- _What the task requires_: Output the exact lines that start at the one containing "Click the Japan Post Holdings logo" and continue to the last line of the entries below; do not output pictures.
*** Data Section Begins ***
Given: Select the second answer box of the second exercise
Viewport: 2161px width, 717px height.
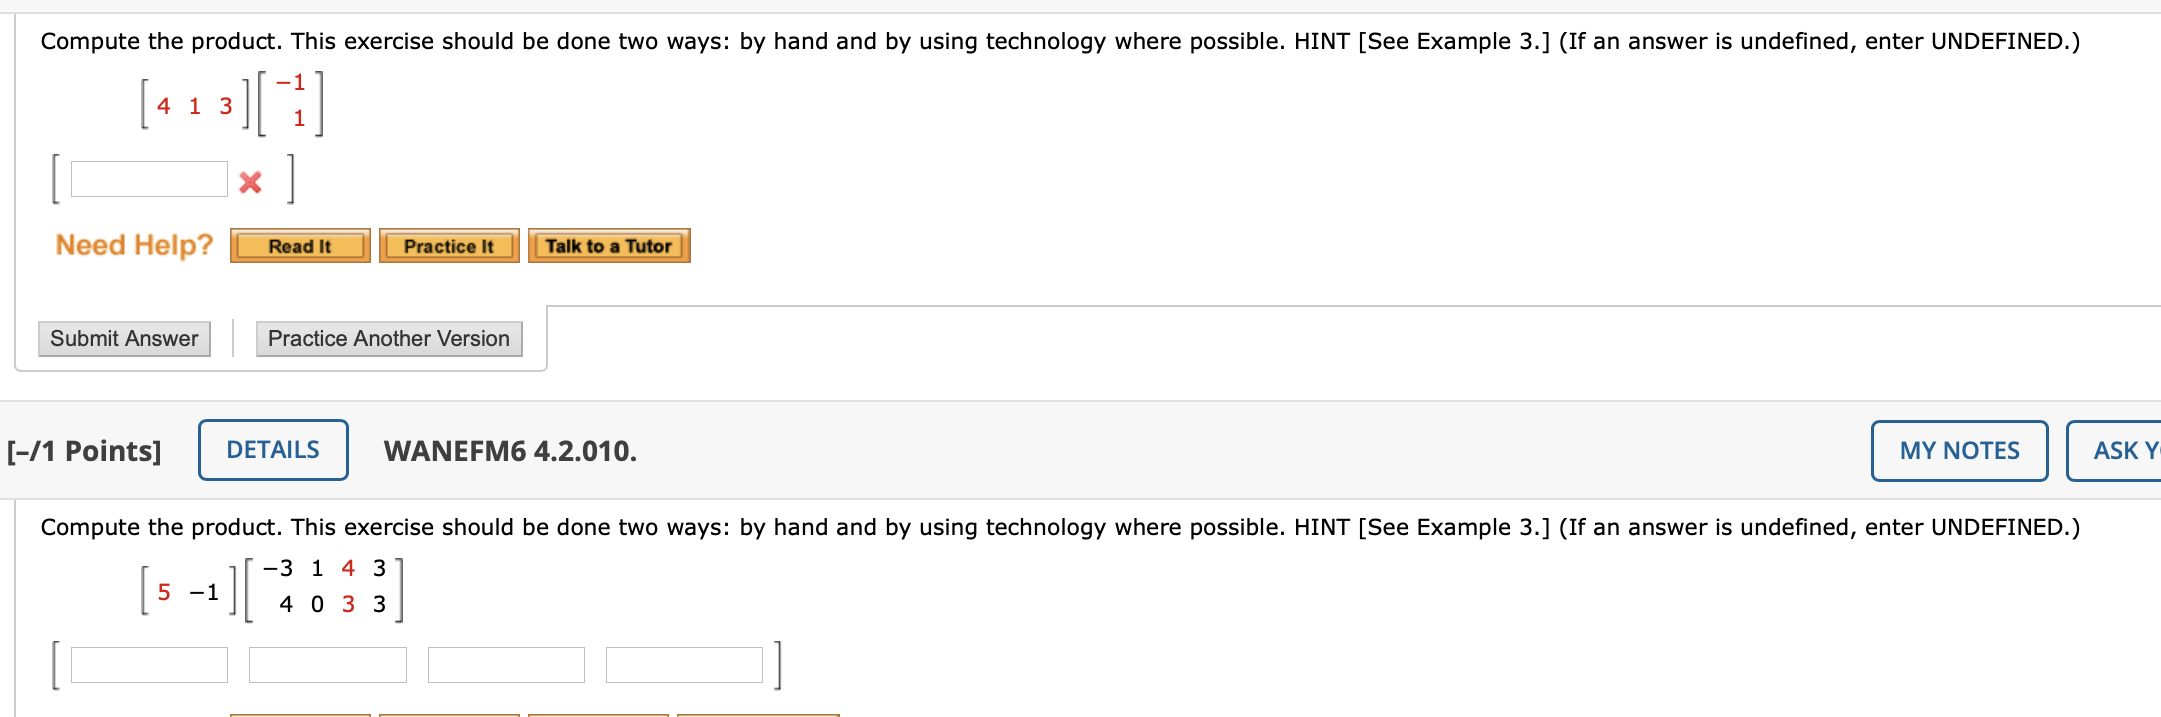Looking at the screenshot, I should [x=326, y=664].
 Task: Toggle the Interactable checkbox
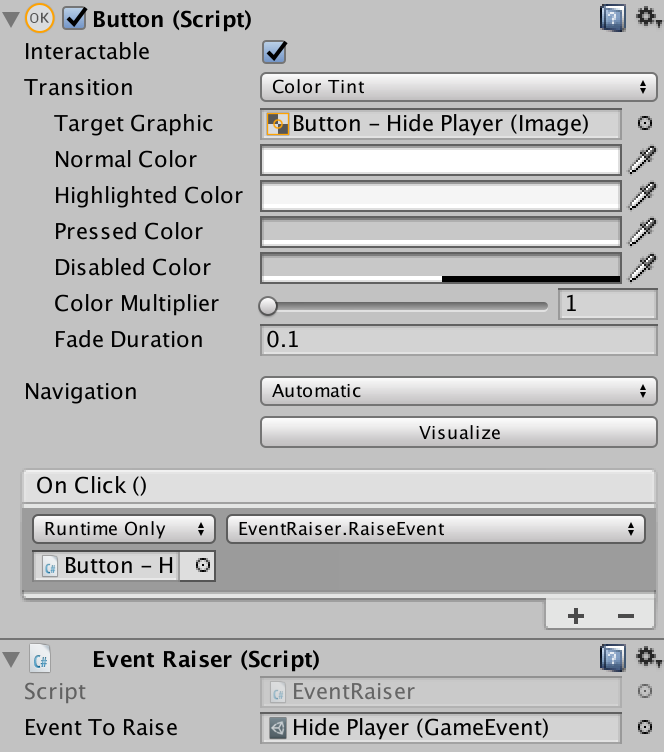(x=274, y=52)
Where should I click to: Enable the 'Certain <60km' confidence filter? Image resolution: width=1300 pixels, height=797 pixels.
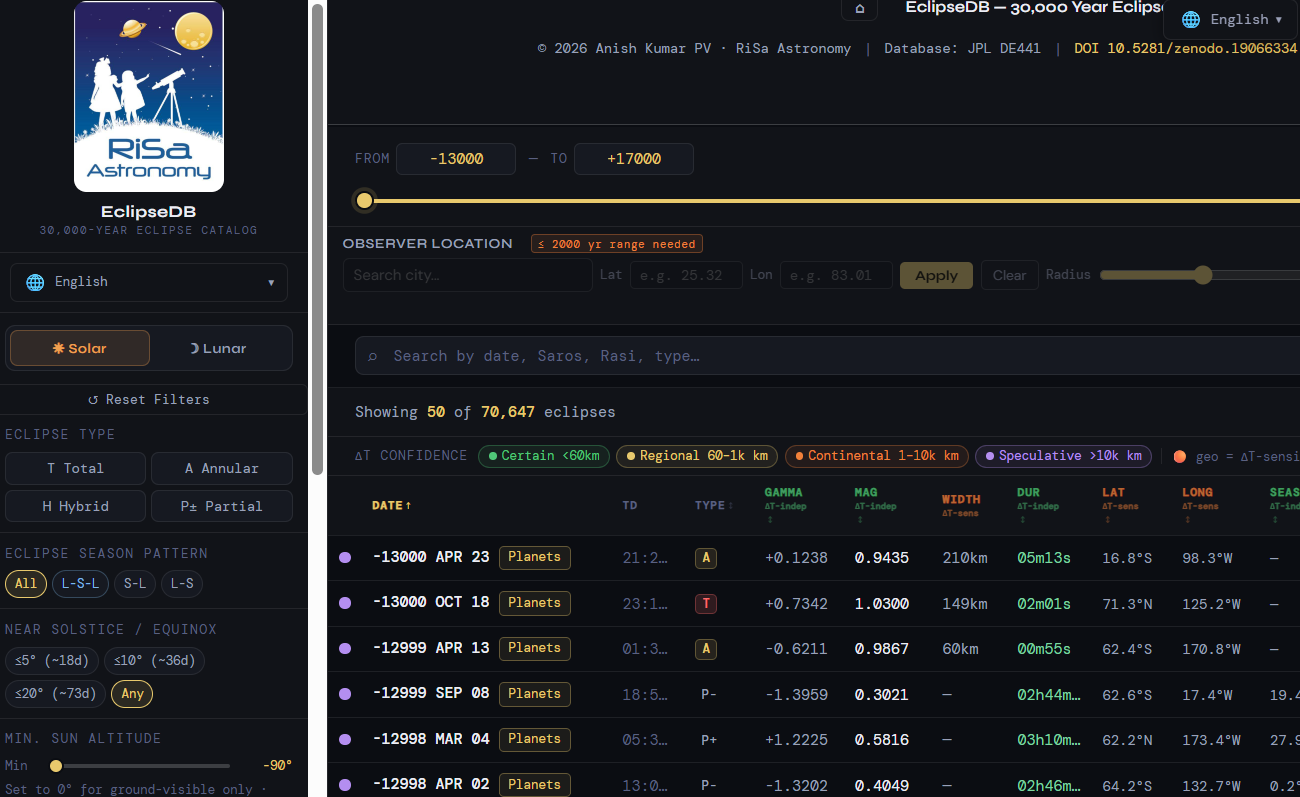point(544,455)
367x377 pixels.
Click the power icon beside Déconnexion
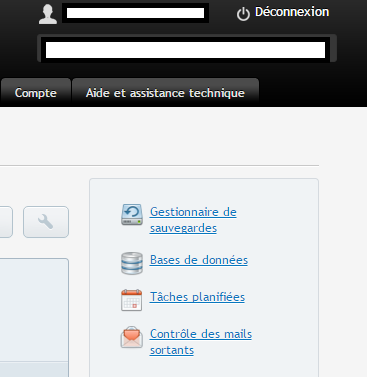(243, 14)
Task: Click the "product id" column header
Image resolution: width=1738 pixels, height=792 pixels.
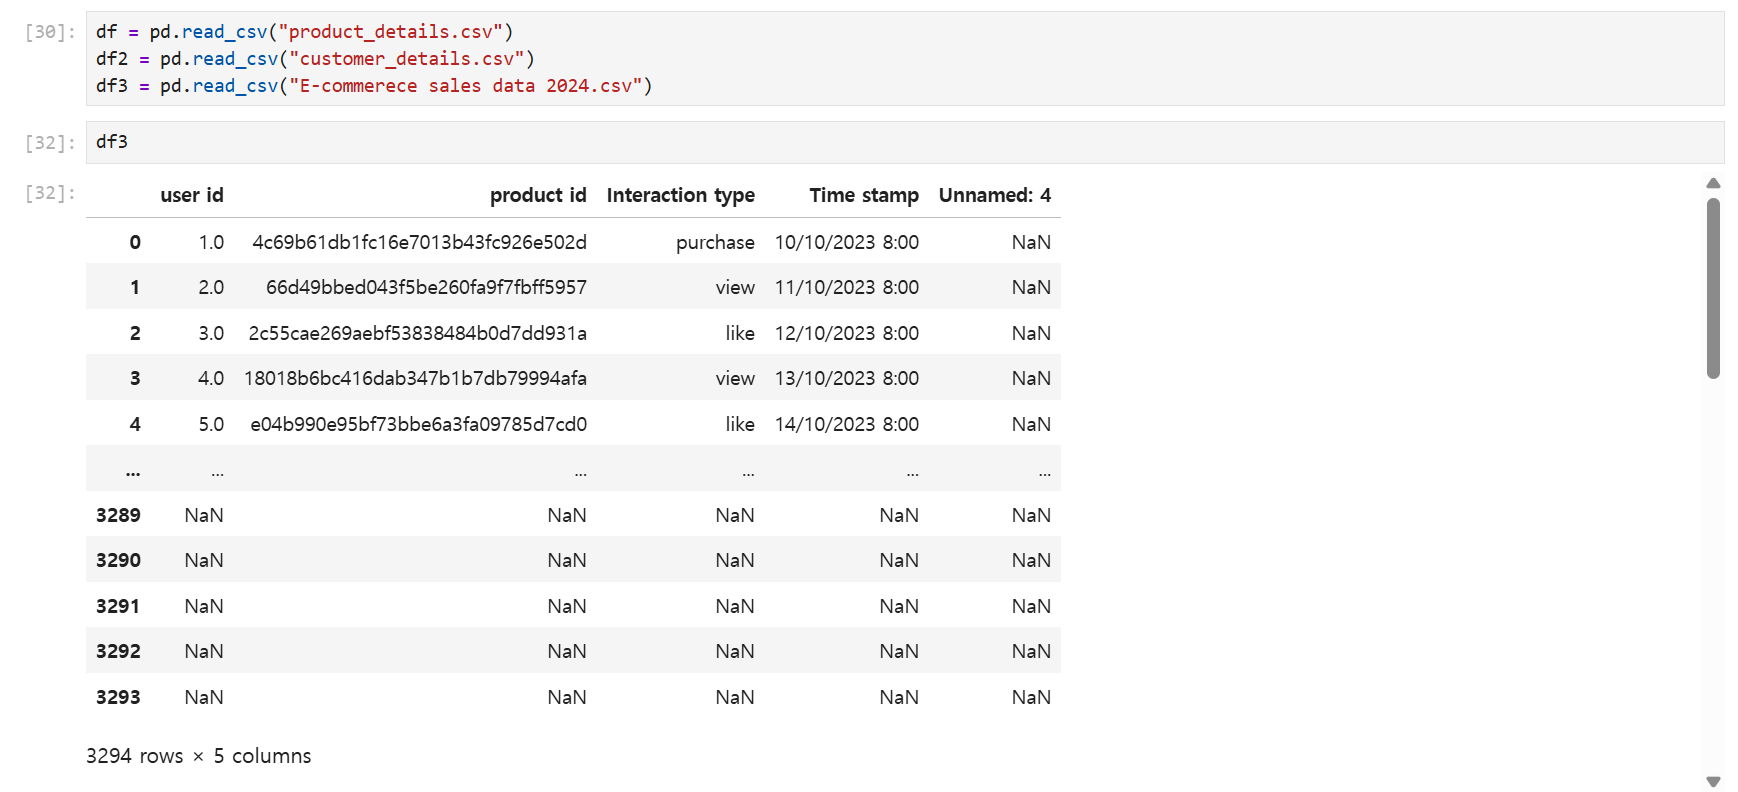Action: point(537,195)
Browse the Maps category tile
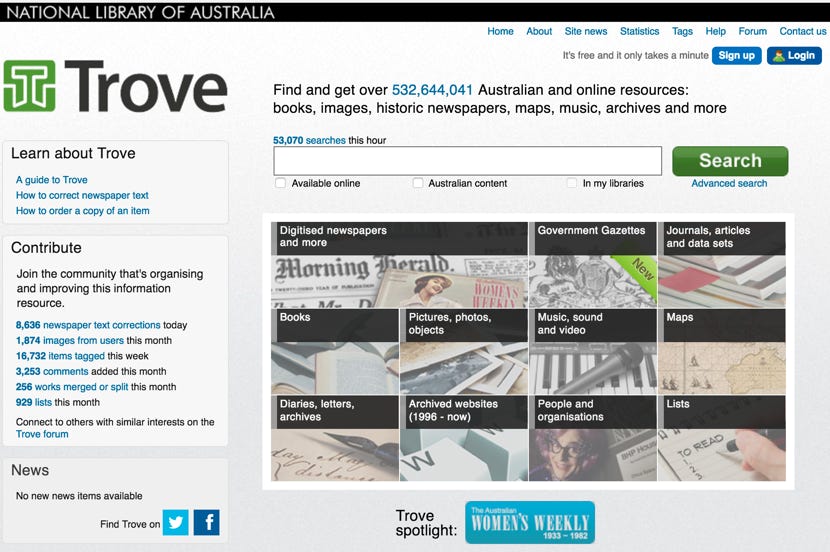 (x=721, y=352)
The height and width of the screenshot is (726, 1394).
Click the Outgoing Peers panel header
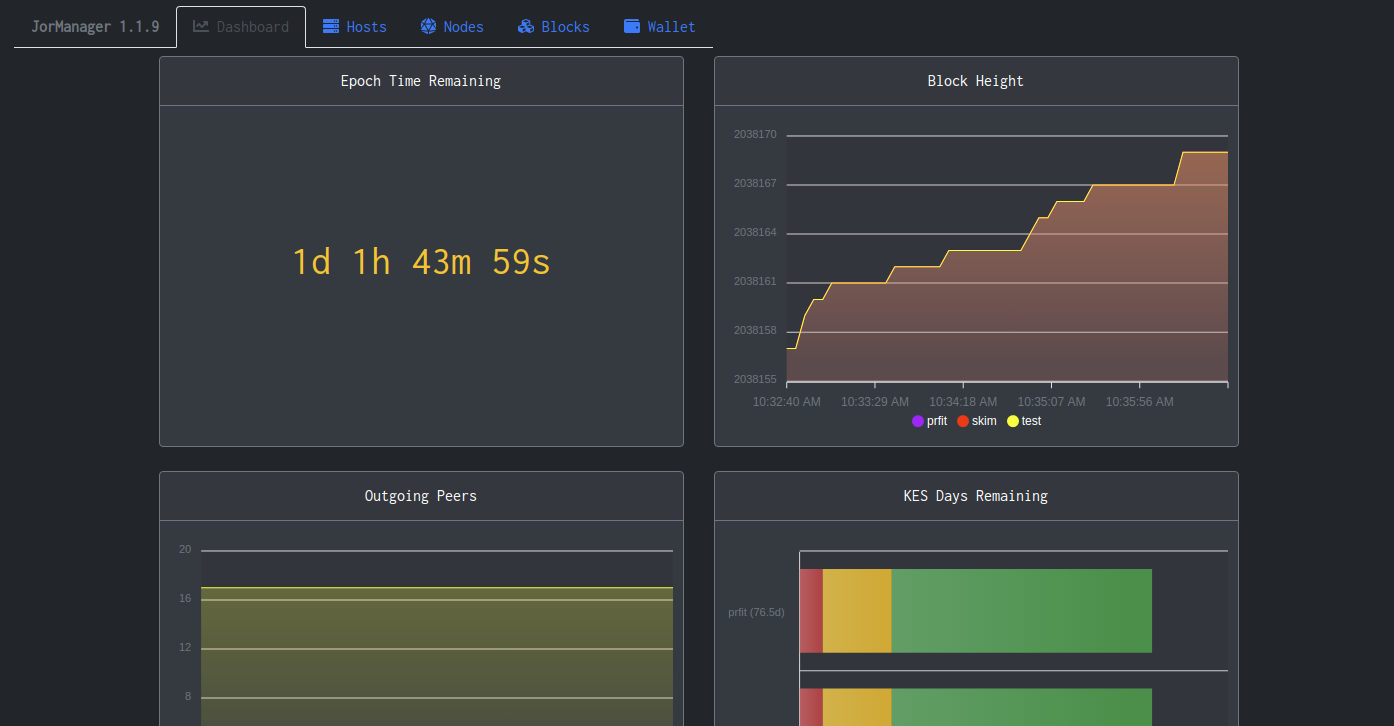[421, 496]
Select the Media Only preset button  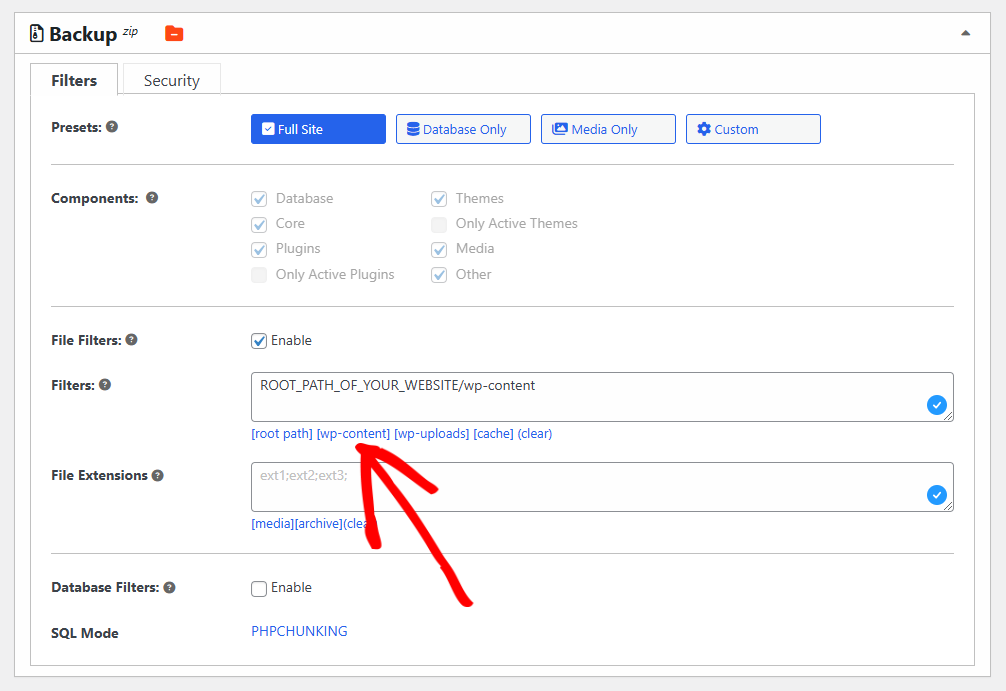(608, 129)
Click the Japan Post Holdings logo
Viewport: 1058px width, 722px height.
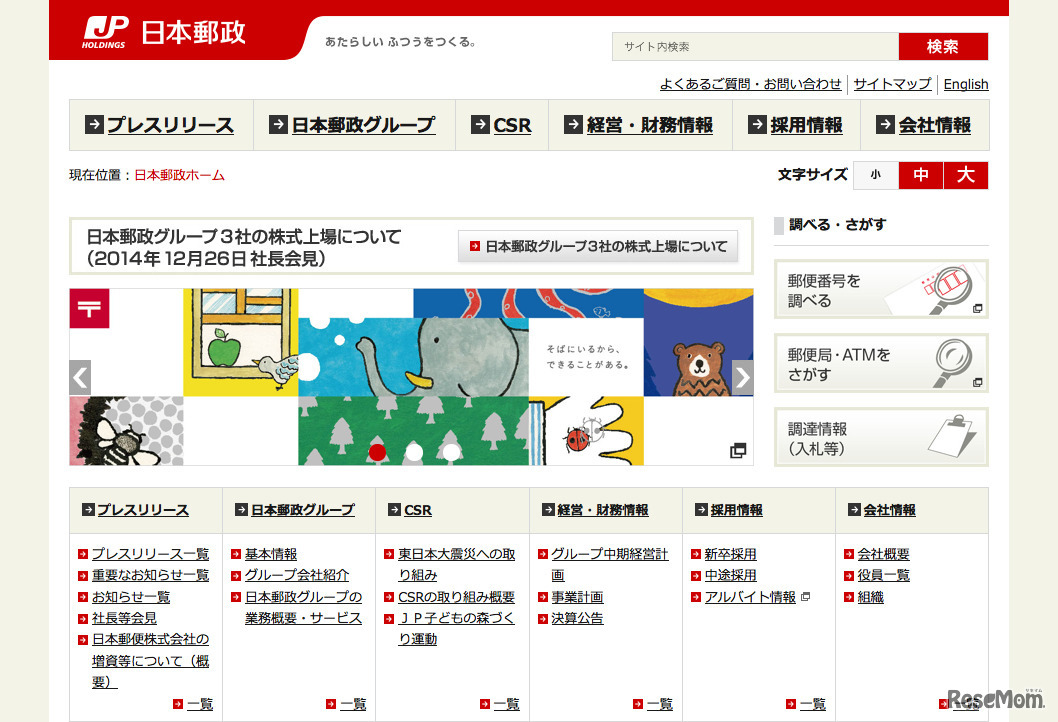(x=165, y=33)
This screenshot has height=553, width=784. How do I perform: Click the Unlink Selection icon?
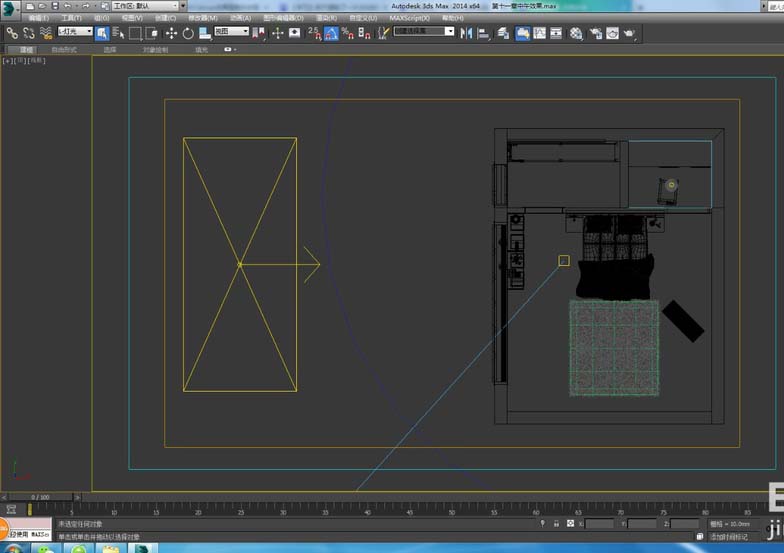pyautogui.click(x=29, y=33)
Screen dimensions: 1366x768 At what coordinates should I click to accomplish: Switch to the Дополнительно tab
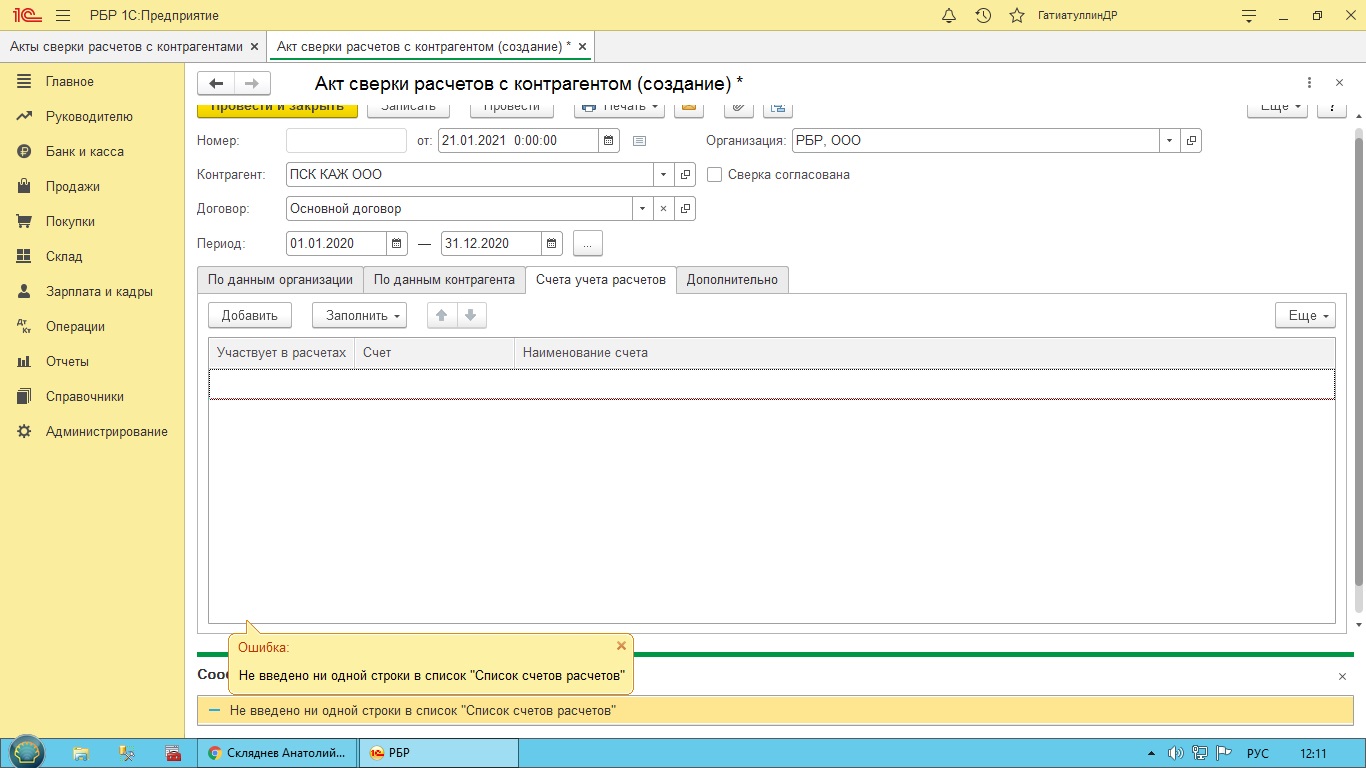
*** Data Section Ends ***
- _Solved exercise_:
Click the Japan Post Holdings logo
Viewport: 1058px width, 722px height.
(x=165, y=33)
This screenshot has height=553, width=784. How do I perform: Click the Unlink Selection icon?
pyautogui.click(x=29, y=33)
Screen dimensions: 1366x768 At what coordinates should I click to accomplish: Switch to the Дополнительно tab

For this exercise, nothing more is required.